Polyneuropathy is one of the most common complications in people with diabetes. However, it can also occur with certain risk factors or diseases before the onset of diabetes. First symptoms are often pins-and-needles sensations in the feet. Although polyneuropathy is present in about 30% of people with diabetes, it often remains undiagnosed. Scientists from the German Diabetes Center (DDZ) in Düsseldorf, in cooperation with colleagues from Helmholtz Zentrum München (HMGU), both partners in the German Center for Diabetes Research (DZD), have now been able to show for the first time that six biomarkers of inflammation indicate the risk of polyneuropathy. The results were published in the current issue of the journal “Diabetes.”
Although many patients suffer from polyneuropathy, relatively little is currently known about its development, which also limits the therapeutic options. It is known that inflammatory processes contribute to other diabetic complications such as heart attack or stroke. The aim of this new study was therefore the extensive analysis of biomarkers that characterize inflammatory processes as a risk factor for distal sensory polyneuropathy (DSPN). Both people with type 2 diabetes and people in the elderly general population were examined.
“In our study, we identified novel biomarkers that indicate the risk of polyneuropathy. For the first time, we were also able to find indications that in addition to the innate immune system, the adaptive immune system could be involved in the development of the disease,” said Professor Christian Herder, MD, head of the study at the German Diabetes Center (DDZ). “These findings could open new therapeutic perspectives.
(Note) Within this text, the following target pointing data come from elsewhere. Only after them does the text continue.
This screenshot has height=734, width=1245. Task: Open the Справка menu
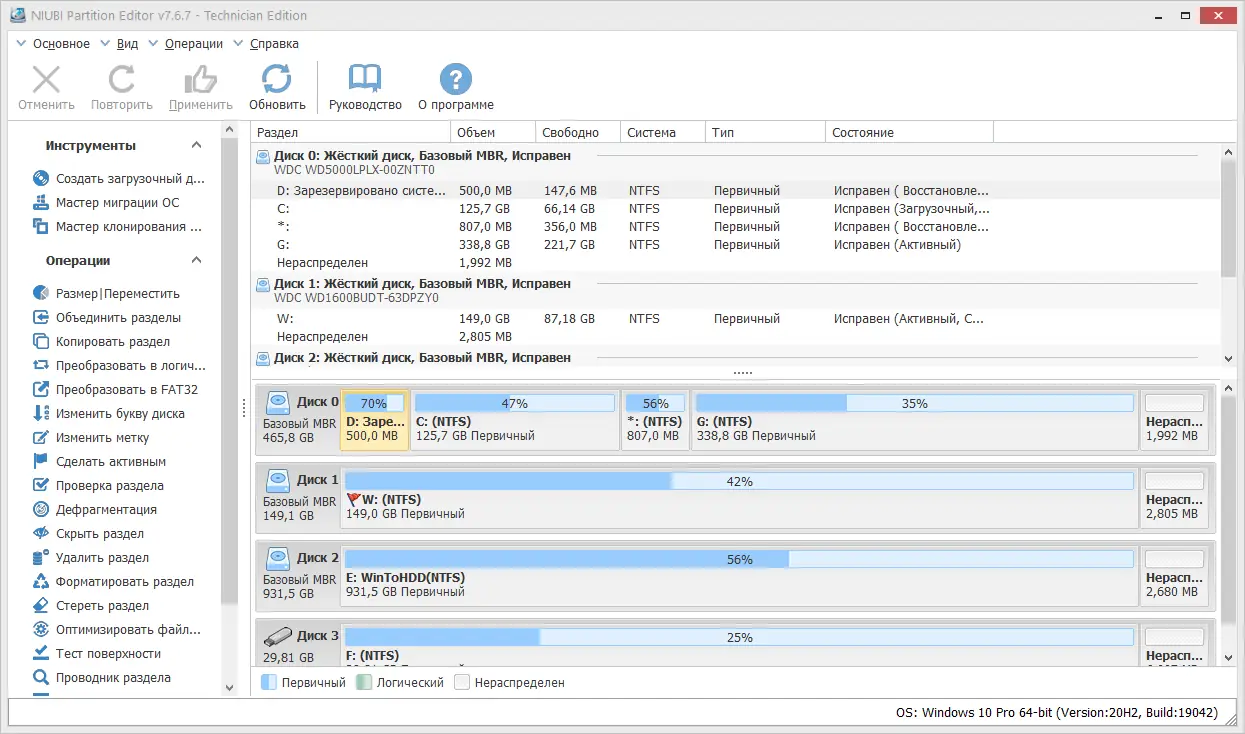coord(266,44)
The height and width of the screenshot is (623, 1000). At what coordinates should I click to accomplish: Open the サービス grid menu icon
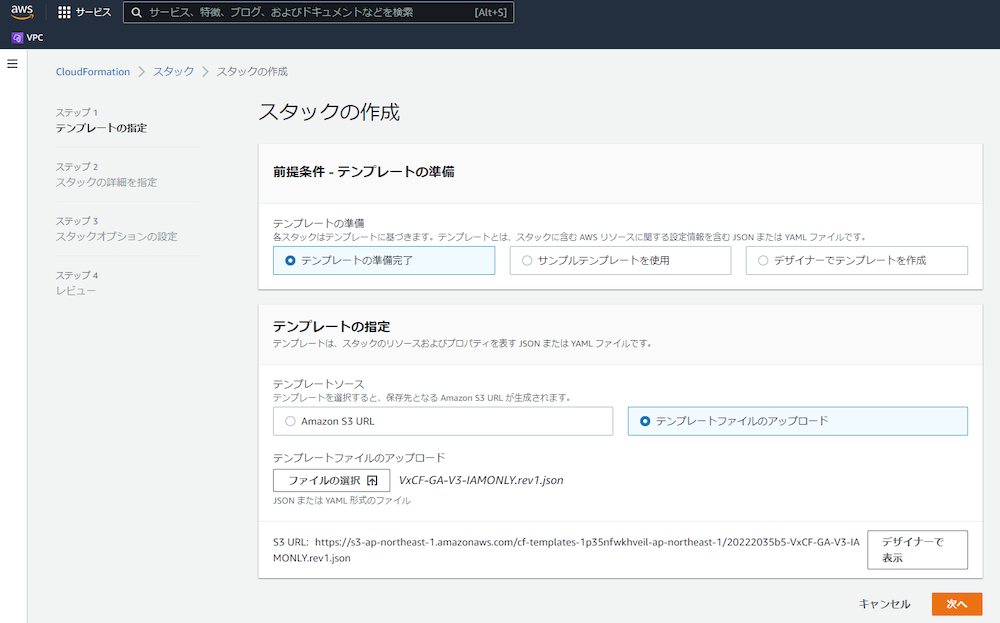(64, 12)
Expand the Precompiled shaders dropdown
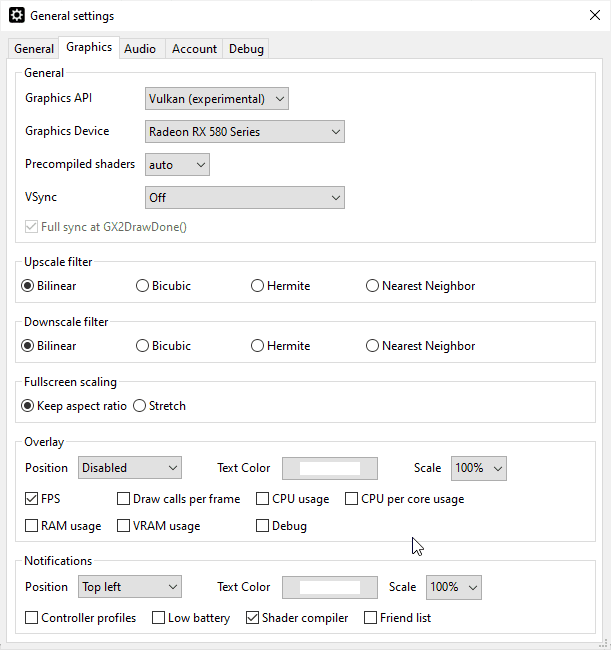This screenshot has height=650, width=611. [x=177, y=164]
The goal could be to influence the immune system accordingly and thus ultimately prevent the development or progression of neuropathy,” added Professor Dan Ziegler, MD, who is a neuro-diabetologist and deputy director of the Institute for Clinical Diabetology at the DDZ.
Study — Procedure and Design
The study included 513 men and women of the population-based KORA (Cooperative Health Research in the Region of Augsburg) F4/FF4 cohort aged 62 to 81 years who had no distal sensory polyneuropathy at the beginning of the study. Of these individuals, 127 developed a DSPN during the 6.5 year follow-up period. The serum level of 71 biomarkers of inflammation was measured using the new proximity extension assay technology. The serum level of 26 of these 71 biomarkers was higher in people who developed polyneuropathy during the study than in people without polyneuropathy. After statistical correction for multiple testing, higher concentrations of six biomarkers remained associated with the DSPN risk. Three of these proteins (MCP-3/CCL7, MIG/CXCL9, IP-10/CXCL10) were chemokines, while the other three (DNER, CD40, TNFRSF9) were soluble forms of transmembrane receptors.
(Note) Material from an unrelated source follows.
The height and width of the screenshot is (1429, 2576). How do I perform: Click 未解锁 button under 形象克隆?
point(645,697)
The chemokines showed neurotoxic effects in a cell culture model, which indicates their involvement in the development of neuropathy. When the data for these six biomarkers were added to a clinical risk model, the predictive quality of the model improved significantly. Further pathway analyses indicated that different cell types of innate and adaptive immunity are likely to be involved in the development of DSPN. Overall, this study has therefore been able to reveal novel associations between biomarkers of inflammation and the risk of polyneuropathy and to provide evidence suggesting a complex interaction of innate and adaptive immunity in the development of this complication.
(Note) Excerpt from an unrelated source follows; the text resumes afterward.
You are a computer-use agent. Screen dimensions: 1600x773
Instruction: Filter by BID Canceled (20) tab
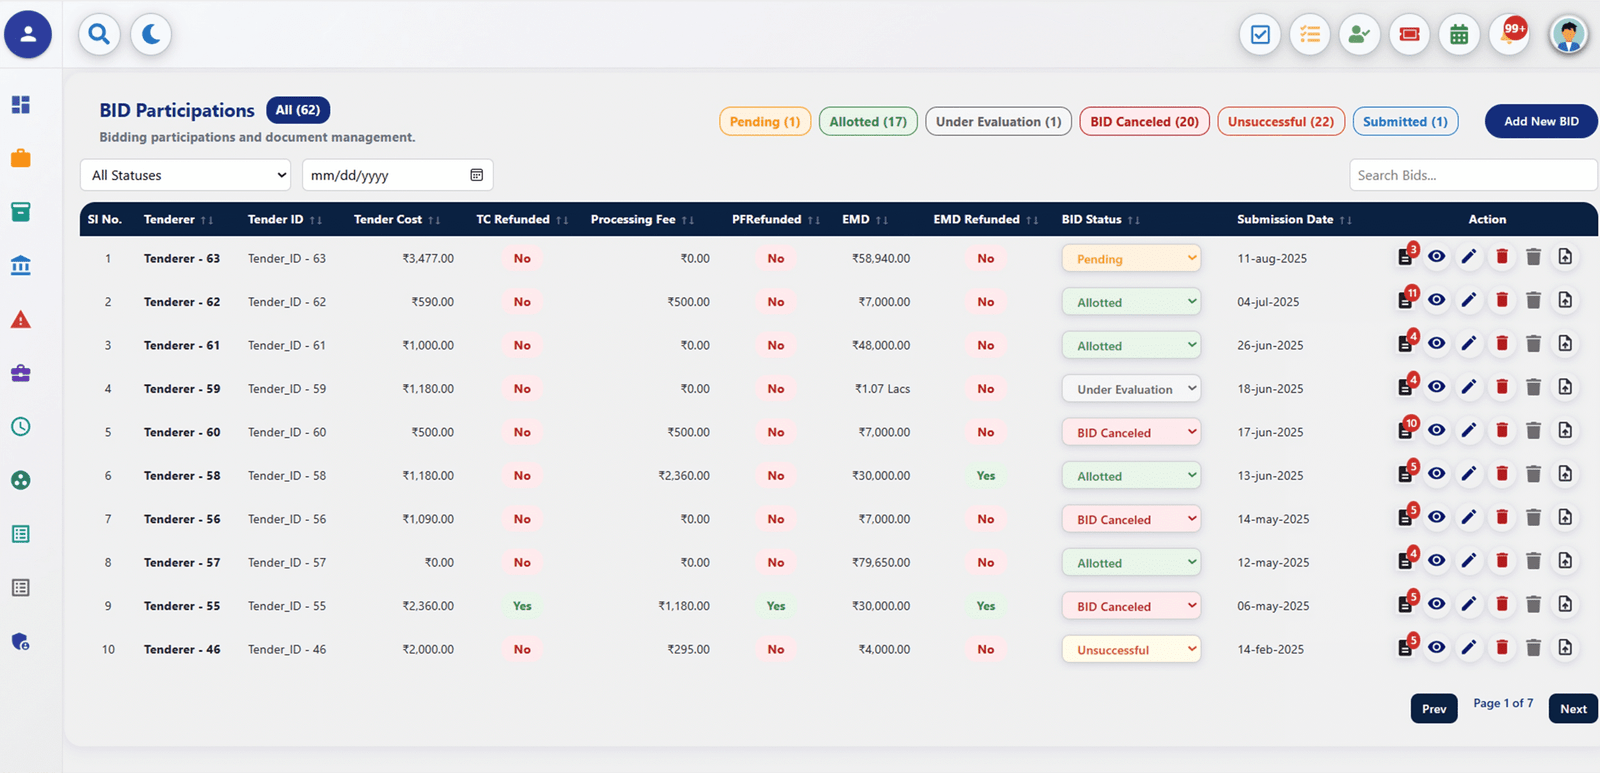point(1144,122)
This study significantly improves understanding of the role of inflammatory processes in the development of distal sensory polyneuropathy in the elderly both with and without type 2 diabetes. The main findings must now be replicated in other cohorts. In addition to biochemical investigations, investigations of immune cells are also important. The long-term aim of this work is to clarify whether and how modulation of inflammatory processes can supplement the options for prevention and therapy of distal sensory polyneuropathy.